‘River linking will prove catastrophic for Kuttanad’

January 23, 2015 12:00 am | Updated 05:47 am IST - KOTTAYAM:

Bishop Thomas Oommen, Deputy Moderator of the Church of South India (CSI), has warned against the proposed Pamba-Vypar-Achankoil linking project which, according to him, would push Kuttanad into an environmental catastrophe similar to the one that has hit the Aral Sea in Central Asia.

Delivering his presidential address at the five-day seminar on climate change organised by the CSI, CMS College and Nilackal Ecological Commission here on Thursday, the Bishop said water was at the heart of the climate change debate.

However, the river linking endeavour, the engineers who value the physicality of water need to be sensitised to the aquatic bio-diversity and how these “nature’s engineers” render ecological services.

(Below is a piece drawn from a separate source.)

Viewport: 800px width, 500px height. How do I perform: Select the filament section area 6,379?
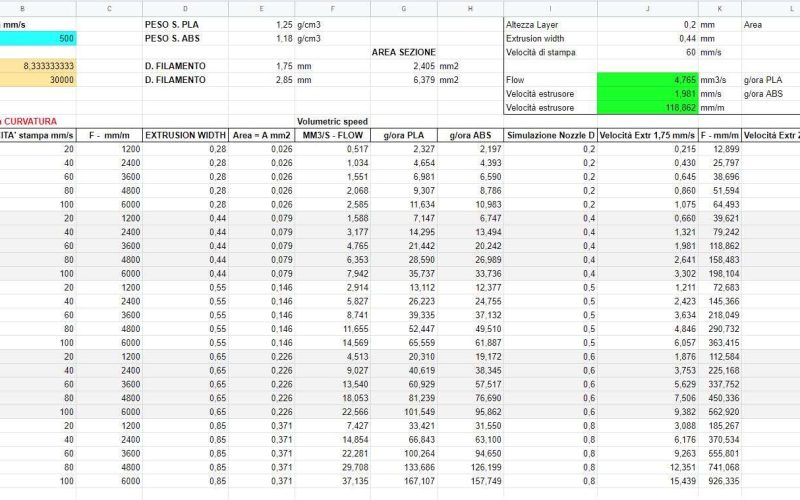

“On diverting water, a river becomes lean, its aquatic life is disturbed and its aesthetic quality impaired. Any engineering intervention, however small, will invariably impact an ecosystem’s functions and services,” he said.

Referring to the catastrophe that hit the Aral sea, the Bishop said the immense fresh water lake had shrunk by 60 per cent during the past three decades after Uzbekistan, Kazakhstan and other Central Asian republics diverted water from the two major rivers which drained into the lake, to irrigate their cotton fields and other crops. From the original 50 cubic kilometres of fresh water that was supplied by the rivers to the lake in 1965, the supply was cut to zero by 1980, he said.

This had triggered a chain reaction which has devastated the life of millions of people. “As such, the CSI cannot support the river linking project which will damage the eco-balance in the nation,” he said.

According to him, the CSI will take the initiative to establish a network of scientists and religious scholars who are interested in issues of climate change, creation care and sustainable development.

The seminar was inaugurated by P.J. Kurien, Deputy Chairman, Rajya Sabha. Oomen V. Oommen, chairman, State Bio-Diversity Board, delivered the keynote address. Bishop Zacharias Mar Theophilos, Saffragan Metropolitan of the Marthoma Church; Benoy Viswam, former Minister for Environment, and others spoke.